Data to examine Block Start

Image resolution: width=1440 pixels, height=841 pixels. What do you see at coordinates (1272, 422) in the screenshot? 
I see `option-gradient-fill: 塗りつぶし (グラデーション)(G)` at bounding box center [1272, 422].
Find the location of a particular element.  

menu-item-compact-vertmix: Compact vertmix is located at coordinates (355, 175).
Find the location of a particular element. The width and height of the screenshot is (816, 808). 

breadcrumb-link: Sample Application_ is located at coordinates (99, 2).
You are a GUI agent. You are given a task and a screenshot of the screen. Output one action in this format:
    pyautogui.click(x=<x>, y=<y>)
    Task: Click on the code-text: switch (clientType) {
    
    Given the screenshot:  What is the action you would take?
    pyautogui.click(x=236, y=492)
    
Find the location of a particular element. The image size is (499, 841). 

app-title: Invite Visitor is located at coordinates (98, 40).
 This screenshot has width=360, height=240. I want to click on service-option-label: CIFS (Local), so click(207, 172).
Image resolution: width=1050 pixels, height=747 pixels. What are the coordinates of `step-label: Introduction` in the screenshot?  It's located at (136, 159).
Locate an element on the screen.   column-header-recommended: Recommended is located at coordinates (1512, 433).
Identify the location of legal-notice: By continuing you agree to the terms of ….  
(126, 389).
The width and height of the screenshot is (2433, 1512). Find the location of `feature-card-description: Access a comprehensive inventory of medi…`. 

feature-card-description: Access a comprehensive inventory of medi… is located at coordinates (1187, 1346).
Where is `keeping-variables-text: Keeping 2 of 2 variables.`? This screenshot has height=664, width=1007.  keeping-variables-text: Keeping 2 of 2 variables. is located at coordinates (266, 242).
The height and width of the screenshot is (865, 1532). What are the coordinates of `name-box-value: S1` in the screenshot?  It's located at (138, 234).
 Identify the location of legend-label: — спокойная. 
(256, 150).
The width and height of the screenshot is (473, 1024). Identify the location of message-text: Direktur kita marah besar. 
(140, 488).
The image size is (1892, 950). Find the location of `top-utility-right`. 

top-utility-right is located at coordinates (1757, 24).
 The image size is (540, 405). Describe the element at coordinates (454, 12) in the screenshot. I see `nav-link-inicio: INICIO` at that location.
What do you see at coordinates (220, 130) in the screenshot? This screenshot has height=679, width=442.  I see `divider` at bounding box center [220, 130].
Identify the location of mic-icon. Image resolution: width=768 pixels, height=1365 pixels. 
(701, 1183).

Data to examine Block End

Rewrite the items above, replacing "a particular element" with "a specific element" wherever it occurs and leaving everything else unchanged.

### Answer space
Image resolution: width=1440 pixels, height=841 pixels. What do you see at coordinates (1272, 422) in the screenshot? 
I see `option-gradient-fill: 塗りつぶし (グラデーション)(G)` at bounding box center [1272, 422].
Find the location of a specific element.  

menu-item-compact-vertmix: Compact vertmix is located at coordinates (355, 175).
Find the location of a specific element. The width and height of the screenshot is (816, 808). 

breadcrumb-link: Sample Application_ is located at coordinates (99, 2).
You are a GUI agent. You are given a task and a screenshot of the screen. Output one action in this format:
    pyautogui.click(x=<x>, y=<y>)
    Task: Click on the code-text: switch (clientType) {
    
    Given the screenshot:  What is the action you would take?
    pyautogui.click(x=236, y=492)
    
Find the location of a specific element. The image size is (499, 841). 

app-title: Invite Visitor is located at coordinates (98, 40).
 This screenshot has width=360, height=240. I want to click on service-option-label: CIFS (Local), so click(207, 172).
Image resolution: width=1050 pixels, height=747 pixels. What are the coordinates of `step-label: Introduction` in the screenshot?  It's located at (136, 159).
Locate an element on the screen.   column-header-recommended: Recommended is located at coordinates (1512, 433).
Identify the location of legal-notice: By continuing you agree to the terms of ….  
(126, 389).
The width and height of the screenshot is (2433, 1512). Find the location of `feature-card-description: Access a comprehensive inventory of medi…`. 

feature-card-description: Access a comprehensive inventory of medi… is located at coordinates (1187, 1346).
Where is `keeping-variables-text: Keeping 2 of 2 variables.`? This screenshot has height=664, width=1007.  keeping-variables-text: Keeping 2 of 2 variables. is located at coordinates (266, 242).
The height and width of the screenshot is (865, 1532). What are the coordinates of `name-box-value: S1` in the screenshot?  It's located at (138, 234).
 Identify the location of legend-label: — спокойная. 
(256, 150).
The width and height of the screenshot is (473, 1024). Identify the location of message-text: Direktur kita marah besar. 
(140, 488).
The image size is (1892, 950). Find the location of `top-utility-right`. 

top-utility-right is located at coordinates (1757, 24).
 The image size is (540, 405). Describe the element at coordinates (454, 12) in the screenshot. I see `nav-link-inicio: INICIO` at that location.
What do you see at coordinates (220, 130) in the screenshot? This screenshot has height=679, width=442.  I see `divider` at bounding box center [220, 130].
Identify the location of mic-icon. Image resolution: width=768 pixels, height=1365 pixels. 
(701, 1183).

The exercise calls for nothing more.